Data for the task:

——————

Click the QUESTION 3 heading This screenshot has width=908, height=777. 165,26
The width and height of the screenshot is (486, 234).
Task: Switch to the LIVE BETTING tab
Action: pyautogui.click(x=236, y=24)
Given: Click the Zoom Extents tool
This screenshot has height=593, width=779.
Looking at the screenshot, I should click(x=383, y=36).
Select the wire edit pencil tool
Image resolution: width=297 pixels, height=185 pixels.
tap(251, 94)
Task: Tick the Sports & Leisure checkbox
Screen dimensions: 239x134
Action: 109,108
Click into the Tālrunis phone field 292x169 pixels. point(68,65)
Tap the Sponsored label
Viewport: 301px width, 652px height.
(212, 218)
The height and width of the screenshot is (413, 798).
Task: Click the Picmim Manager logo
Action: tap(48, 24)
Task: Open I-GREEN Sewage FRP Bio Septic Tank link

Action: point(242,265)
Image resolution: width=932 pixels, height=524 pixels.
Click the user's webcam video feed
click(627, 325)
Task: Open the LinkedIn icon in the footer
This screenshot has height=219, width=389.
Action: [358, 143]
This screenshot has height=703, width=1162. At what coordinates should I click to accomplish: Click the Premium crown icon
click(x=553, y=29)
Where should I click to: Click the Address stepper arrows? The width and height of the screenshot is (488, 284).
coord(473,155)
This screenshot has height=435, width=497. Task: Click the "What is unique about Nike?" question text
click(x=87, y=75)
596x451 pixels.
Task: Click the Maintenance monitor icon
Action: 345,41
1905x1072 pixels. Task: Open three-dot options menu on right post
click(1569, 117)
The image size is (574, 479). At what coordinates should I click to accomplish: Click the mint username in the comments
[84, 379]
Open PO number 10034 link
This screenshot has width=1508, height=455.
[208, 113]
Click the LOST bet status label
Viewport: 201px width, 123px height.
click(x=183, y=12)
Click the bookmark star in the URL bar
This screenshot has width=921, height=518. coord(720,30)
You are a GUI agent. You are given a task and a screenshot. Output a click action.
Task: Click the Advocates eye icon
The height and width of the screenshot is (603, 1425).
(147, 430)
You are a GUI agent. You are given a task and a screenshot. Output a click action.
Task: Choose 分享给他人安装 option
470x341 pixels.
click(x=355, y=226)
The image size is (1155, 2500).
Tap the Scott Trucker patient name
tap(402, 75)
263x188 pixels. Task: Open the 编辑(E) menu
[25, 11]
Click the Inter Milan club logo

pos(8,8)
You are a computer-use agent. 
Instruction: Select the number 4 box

——————

Challenge: Find each line in the records that contains the string "point", and copy those lines.

Correct answer:
Click into the Tālrunis phone field 292x169 pixels. point(68,65)
Action: point(242,265)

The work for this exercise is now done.